The next requisite is the infusion of ‘joy ’into the healing touch. Practising non-aversive detachment does not mean that the healer has to be indifferent, passive and impersonal. If there were not the poise of ‘Bliss’ or Ananda in the experiential realisation of the Absolute, existence would have no value. It is because of this ‘joy’ in creation that human beings still cling to life despite the load of suffering. However, this ‘joy’ in creation is different from our usual notions of happiness which is the opposite of unhappiness. The ‘joy’ or ‘bliss’ of Satchidananda is self-existent, motiveless, desireless and exists just for the sake of existence. Such a bliss can justifiably be transmitted only by a realised soul, a yogi. It is not expected that an ordinary healer can convey this unalloyed bliss. But if he or she can be sincere in their work and not bring an element of consumerism or commercialisation during the healing process, a beginning will be made. There is something else. If the healer can combine detachment, technical expertise and joy in the healing armatorium, a fourth element enters to enrich the healing touch. That element is the poise of confidence. It instils faith in the healing process. And it is faith that cures.

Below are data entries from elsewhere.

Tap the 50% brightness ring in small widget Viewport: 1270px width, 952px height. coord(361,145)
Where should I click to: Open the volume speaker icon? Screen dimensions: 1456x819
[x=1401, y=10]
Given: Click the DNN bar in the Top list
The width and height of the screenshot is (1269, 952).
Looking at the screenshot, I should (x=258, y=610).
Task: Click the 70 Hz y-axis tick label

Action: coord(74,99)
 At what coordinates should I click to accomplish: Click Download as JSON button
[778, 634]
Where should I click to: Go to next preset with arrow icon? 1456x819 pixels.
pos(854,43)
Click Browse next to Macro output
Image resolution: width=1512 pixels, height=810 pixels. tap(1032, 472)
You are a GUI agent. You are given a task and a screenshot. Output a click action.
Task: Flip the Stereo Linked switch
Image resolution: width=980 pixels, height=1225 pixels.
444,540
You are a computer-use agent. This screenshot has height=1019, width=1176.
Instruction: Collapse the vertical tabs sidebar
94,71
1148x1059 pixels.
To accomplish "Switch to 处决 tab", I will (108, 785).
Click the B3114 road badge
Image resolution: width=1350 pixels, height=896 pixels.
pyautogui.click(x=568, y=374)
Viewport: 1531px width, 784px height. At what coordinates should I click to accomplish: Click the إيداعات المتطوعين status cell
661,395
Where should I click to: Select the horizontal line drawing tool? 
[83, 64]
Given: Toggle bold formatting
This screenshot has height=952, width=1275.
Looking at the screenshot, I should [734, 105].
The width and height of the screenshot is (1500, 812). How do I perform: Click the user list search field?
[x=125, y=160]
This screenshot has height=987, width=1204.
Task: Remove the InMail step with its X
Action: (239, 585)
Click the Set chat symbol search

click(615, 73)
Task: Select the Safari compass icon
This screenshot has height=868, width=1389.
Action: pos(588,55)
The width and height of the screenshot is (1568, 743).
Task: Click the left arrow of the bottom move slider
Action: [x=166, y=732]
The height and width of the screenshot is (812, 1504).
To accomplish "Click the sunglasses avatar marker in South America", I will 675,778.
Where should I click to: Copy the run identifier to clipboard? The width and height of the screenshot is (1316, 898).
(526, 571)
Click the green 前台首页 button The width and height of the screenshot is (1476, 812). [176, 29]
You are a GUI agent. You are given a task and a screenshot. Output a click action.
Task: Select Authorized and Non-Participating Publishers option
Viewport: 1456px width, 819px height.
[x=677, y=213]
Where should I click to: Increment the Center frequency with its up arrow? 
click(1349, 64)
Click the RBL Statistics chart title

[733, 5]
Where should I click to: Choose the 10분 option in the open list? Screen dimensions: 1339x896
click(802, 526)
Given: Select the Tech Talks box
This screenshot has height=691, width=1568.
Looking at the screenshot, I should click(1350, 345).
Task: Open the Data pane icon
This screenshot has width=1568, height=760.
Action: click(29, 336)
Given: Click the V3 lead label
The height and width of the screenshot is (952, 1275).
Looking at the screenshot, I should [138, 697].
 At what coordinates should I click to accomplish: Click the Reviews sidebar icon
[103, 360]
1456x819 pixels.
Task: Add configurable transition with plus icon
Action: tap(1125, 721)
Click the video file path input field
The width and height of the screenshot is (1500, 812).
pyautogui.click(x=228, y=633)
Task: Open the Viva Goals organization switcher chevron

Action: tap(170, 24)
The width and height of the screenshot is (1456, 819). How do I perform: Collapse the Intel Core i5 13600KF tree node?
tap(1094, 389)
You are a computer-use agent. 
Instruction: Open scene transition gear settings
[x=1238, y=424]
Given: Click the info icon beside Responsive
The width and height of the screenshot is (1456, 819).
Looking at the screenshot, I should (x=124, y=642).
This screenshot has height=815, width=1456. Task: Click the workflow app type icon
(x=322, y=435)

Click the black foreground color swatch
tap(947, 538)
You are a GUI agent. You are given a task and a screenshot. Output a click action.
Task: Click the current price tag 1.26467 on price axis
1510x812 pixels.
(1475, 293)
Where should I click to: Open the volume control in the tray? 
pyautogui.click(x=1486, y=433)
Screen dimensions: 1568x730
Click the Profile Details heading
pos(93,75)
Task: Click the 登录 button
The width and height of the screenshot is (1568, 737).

There is another step which can be pursued by a very small proportion of healers. If pursued, the process of healing gives an opportunity for the healer to progress spiritually. By exceeding the ego-based poise, he or she can shift to a beyond-ego principle (Psychic Being) as the fulcrum of one’s being. This allows the flowering of the subtle, inner dormant powers of the being which accelerate the healing process. These inner powers range from accessing a more developed intuition to harnessing a dynamic vital energy and executing material action through subtlised senses.

The beyond-ego principle or Psychic Being is the repository of unalloyed love, the source of our most intense and sweetest emotions, and treasure-house of our deepest feelings. It is this love that springs forth from the depths of our being and gives to the healing touch a certain poignancy, a subtlety, a finesse that effectively transmits the unexpressed element in healing. The healing touch exceeds its therapeutic value to become a touch of love and compassion in its purest mode. The healing touch then becomes an effective channel for transmitting Divine Grace.

It is too much to expect that a vast majority of healers can delve into such depths. But it is also fair enough to expect that every healer must use his or her healing hand with dignity, sobriety, detachment and reverence. In fact, the healing touch acts as a channel between the superconscient forces and the physical body. Knowingly or unknowingly, the healer acts as a priest at the altar of Life, helping the client to establish the lost harmony at a new level of equilibrium, but also getting a chance for one’s own progress and growth along the hierarchies of consciousness.

The importance of the healing touch can be inferred from two of the commonest problems that the clinician faces. Elderly people suffering from dementia respond to the healing touch in a dramatic way. They often suffer from bouts of irritability, anger and frustration, which can often get worse by sedatives and psychotropic drugs. They respond positively to the healing touch and care-givers are instructed to stroke the whole body. How beautifully it works! The other example is children suffering from Down’s syndrome (Mongolism). How they love to be physically stroked and caressed! No amount of counselling can give them that spontaneous joy. We have nothing much else to bring happiness to these hapless children than the healing touch!

Perhaps the finest compliment gained by a healer is when the patient requests to be touched with the healing hand. If the healer has been able to execute his or her healing touch with perfection, the hand will carry the memory, so that one’s guardian angel can invoke the “beauty and the thrill of a remembered clasp…”*


* Sri Aurobindo. Savitri. Pondicherry; Sri Aurobindo Ashram Trust, 1970, p.419.


Dr. Soumitra Basu, a practising psychiatrist, is the Director of a new school of Psychology, the Mira Vision Trust. He is also one of the editors of NAMAH.